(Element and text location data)
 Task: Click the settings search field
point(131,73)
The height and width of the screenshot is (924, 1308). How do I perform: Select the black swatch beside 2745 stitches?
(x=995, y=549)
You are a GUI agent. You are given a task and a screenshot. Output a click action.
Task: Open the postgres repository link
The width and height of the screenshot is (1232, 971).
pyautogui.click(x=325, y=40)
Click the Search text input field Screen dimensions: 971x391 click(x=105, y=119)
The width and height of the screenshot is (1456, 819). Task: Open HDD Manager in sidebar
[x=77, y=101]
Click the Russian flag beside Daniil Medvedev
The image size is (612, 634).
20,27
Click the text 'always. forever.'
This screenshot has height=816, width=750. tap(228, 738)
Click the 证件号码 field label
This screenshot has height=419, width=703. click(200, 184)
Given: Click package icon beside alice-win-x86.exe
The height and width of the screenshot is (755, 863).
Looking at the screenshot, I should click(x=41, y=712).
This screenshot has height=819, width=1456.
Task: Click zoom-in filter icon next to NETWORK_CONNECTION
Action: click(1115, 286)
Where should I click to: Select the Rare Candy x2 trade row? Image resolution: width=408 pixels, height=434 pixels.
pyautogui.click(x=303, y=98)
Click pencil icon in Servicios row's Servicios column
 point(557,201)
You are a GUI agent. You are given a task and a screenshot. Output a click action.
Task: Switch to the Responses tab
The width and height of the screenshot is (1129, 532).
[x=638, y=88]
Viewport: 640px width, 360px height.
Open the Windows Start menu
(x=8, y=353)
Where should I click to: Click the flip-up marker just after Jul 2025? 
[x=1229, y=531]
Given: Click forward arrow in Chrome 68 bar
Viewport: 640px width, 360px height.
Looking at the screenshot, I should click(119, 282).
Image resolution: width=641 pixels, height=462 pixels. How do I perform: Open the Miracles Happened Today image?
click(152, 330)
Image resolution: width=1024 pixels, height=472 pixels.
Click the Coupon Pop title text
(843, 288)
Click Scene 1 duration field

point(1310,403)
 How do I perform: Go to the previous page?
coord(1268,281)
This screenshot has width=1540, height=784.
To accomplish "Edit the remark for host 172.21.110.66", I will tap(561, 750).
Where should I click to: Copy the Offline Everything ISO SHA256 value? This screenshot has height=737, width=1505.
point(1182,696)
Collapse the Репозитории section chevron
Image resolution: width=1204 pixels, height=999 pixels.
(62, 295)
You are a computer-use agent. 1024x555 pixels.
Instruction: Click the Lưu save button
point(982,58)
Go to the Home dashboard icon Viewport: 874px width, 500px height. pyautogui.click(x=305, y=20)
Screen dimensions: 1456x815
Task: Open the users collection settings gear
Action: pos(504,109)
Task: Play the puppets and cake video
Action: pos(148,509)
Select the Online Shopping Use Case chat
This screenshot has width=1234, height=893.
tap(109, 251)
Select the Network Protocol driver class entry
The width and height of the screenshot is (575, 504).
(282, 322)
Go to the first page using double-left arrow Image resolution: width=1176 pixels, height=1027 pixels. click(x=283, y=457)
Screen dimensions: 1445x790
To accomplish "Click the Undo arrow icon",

• [The problem] Rewrite all the entries above, replacing each "Where should I click to" with "Where do I click to" and leaving everything else unchanged.

• [Output of the exercise]
 Task: Click the settings search field
point(131,73)
The height and width of the screenshot is (924, 1308). How do I perform: Select the black swatch beside 2745 stitches?
(x=995, y=549)
You are a GUI agent. You are given a task and a screenshot. Output a click action.
Task: Open the postgres repository link
The width and height of the screenshot is (1232, 971).
pyautogui.click(x=325, y=40)
Click the Search text input field Screen dimensions: 971x391 click(x=105, y=119)
The width and height of the screenshot is (1456, 819). Task: Open HDD Manager in sidebar
[x=77, y=101]
Click the Russian flag beside Daniil Medvedev
The image size is (612, 634).
20,27
Click the text 'always. forever.'
This screenshot has height=816, width=750. tap(228, 738)
Click the 证件号码 field label
This screenshot has height=419, width=703. click(200, 184)
Given: Click package icon beside alice-win-x86.exe
The height and width of the screenshot is (755, 863).
Looking at the screenshot, I should click(x=41, y=712).
This screenshot has height=819, width=1456.
Task: Click zoom-in filter icon next to NETWORK_CONNECTION
Action: click(1115, 286)
Where do I click to: Select the Rare Candy x2 trade row? Image resolution: width=408 pixels, height=434 pixels.
pyautogui.click(x=303, y=98)
Click pencil icon in Servicios row's Servicios column
 point(557,201)
You are a GUI agent. You are given a task and a screenshot. Output a click action.
Task: Switch to the Responses tab
The width and height of the screenshot is (1129, 532).
[x=638, y=88]
Viewport: 640px width, 360px height.
Open the Windows Start menu
(x=8, y=353)
Where do I click to: Click the flip-up marker just after Jul 2025? 
[x=1229, y=531]
Given: Click forward arrow in Chrome 68 bar
Viewport: 640px width, 360px height.
Looking at the screenshot, I should click(119, 282).
Image resolution: width=641 pixels, height=462 pixels. How do I perform: Open the Miracles Happened Today image?
click(152, 330)
Image resolution: width=1024 pixels, height=472 pixels.
Click the Coupon Pop title text
(843, 288)
Click Scene 1 duration field

point(1310,403)
 How do I perform: Go to the previous page?
coord(1268,281)
This screenshot has width=1540, height=784.
To accomplish "Edit the remark for host 172.21.110.66", I will tap(561, 750).
Where do I click to: Copy the Offline Everything ISO SHA256 value? This screenshot has height=737, width=1505.
point(1182,696)
Collapse the Репозитории section chevron
Image resolution: width=1204 pixels, height=999 pixels.
(62, 295)
You are a computer-use agent. 1024x555 pixels.
Instruction: Click the Lưu save button
point(982,58)
Go to the Home dashboard icon Viewport: 874px width, 500px height. pyautogui.click(x=305, y=20)
Screen dimensions: 1456x815
Task: Open the users collection settings gear
Action: pos(504,109)
Task: Play the puppets and cake video
Action: pos(148,509)
Select the Online Shopping Use Case chat
This screenshot has width=1234, height=893.
tap(109, 251)
Select the Network Protocol driver class entry
The width and height of the screenshot is (575, 504).
(282, 322)
Go to the first page using double-left arrow Image resolution: width=1176 pixels, height=1027 pixels. click(x=283, y=457)
Screen dimensions: 1445x790
To accomplish "Click the Undo arrow icon",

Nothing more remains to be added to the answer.